Com isso a escolha pessoal dos vinhos que mais me marcaram ao longo deste ano fica distribuída entre um vinho tinto do Alentejo, um vinho tinto do Dão, três vinhos tintos do Douro, um vinho tinto e um vinho branco de Lisboa, um vinho tinto de Setúbal, um vinho espumante e um Vinho da Madeira.
Os 10 mais
Apresentados por ordem alfabética de região, começamos então pelo blog 2009*, do Alentejo, um vinho que sabe conciliar de forma especialmente feliz a potência com nobreza, vigor com harmonia, sabedoria com juventude. Sim, a estrutura é férrea, os taninos apresentam-se firmes, a acidez é generosa, o volume impressiona e a amplitude intimida... mas o que sobressai no final é a pureza e finura, o talento de conseguir colocar uma luva de veludo num punho de aço.

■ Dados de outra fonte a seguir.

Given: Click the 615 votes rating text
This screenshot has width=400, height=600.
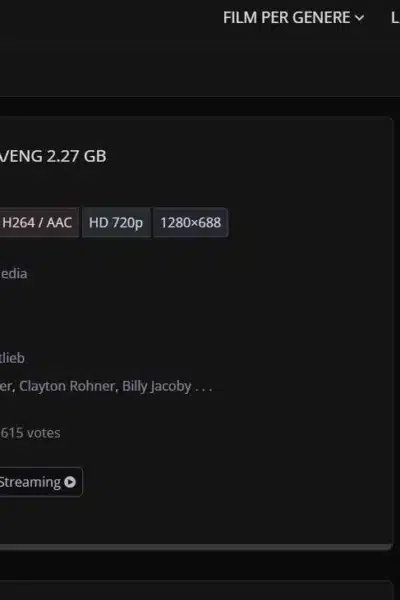Looking at the screenshot, I should (x=30, y=433).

O Quinta dos Roques Reserva 2007, do Dão, é um tinto imenso, titânico na amplitude e dimensão, um caso sério de rigor e vigor, de potência controlada e austeridade bem medida. Visceralmente clássico no estilo, sem ceder a modernidades de gosto duvidoso, é um tinto enorme que impressiona pela pujança tranquila que transmite, pela serenidade de quem sabe que não é preciso gritar para ser ouvido. Um tinto que poderá perfeitamente ser esquecido na garrafeira durante os próximos vinte anos. Um clássico!
O Quinta da Manoella Vinhas Velhas 2009, do Douro, emociona desde o primeiro segundo, seduzindo pela delicadeza da madeira, pela amplitude de uma fruta certinha e tão bem definida, pela métrica perfeita da boca, pelo ritmo endiabrado do palato e pela sofisticação subtil do final de boca. Preciso, fino, harmonioso, sólido sem nunca ser agressivo, firme nos taninos mas aveludado e sedutor, elegante mas bravo no vigor e imperial na estrutura, é um grande tinto do Douro.
O Quinta do Infantado Reserva 2008, igualmente do Douro, emociona pela dimensão e precisão aromática, pelos taninos firmes mas finos, pela quase perfeição da boca, pelos rendilhados aromáticos e pela firmeza do final de boca. Um Quinta do Infantado notável, naquele que é, muito provavelmente, o melhor Quinta do Infantado Reserva de sempre. Notável!
A novidade do ano da Niepoort, o duriense Ultreia 2007 riscado pelo enólogo galego Raul Peréz, apresenta-se misteriosamente austero e profundo, preciso e rigoroso, duro e intransigente, num estilo que o torna impróprio para principiantes ou amantes da fruta gulosa. Rijo e imperial na estrutura óssea, carnudo e musculado, consegue ser simultaneamente seco e suave, rígido e sedoso, tenso e dócil, terminando quase interminável.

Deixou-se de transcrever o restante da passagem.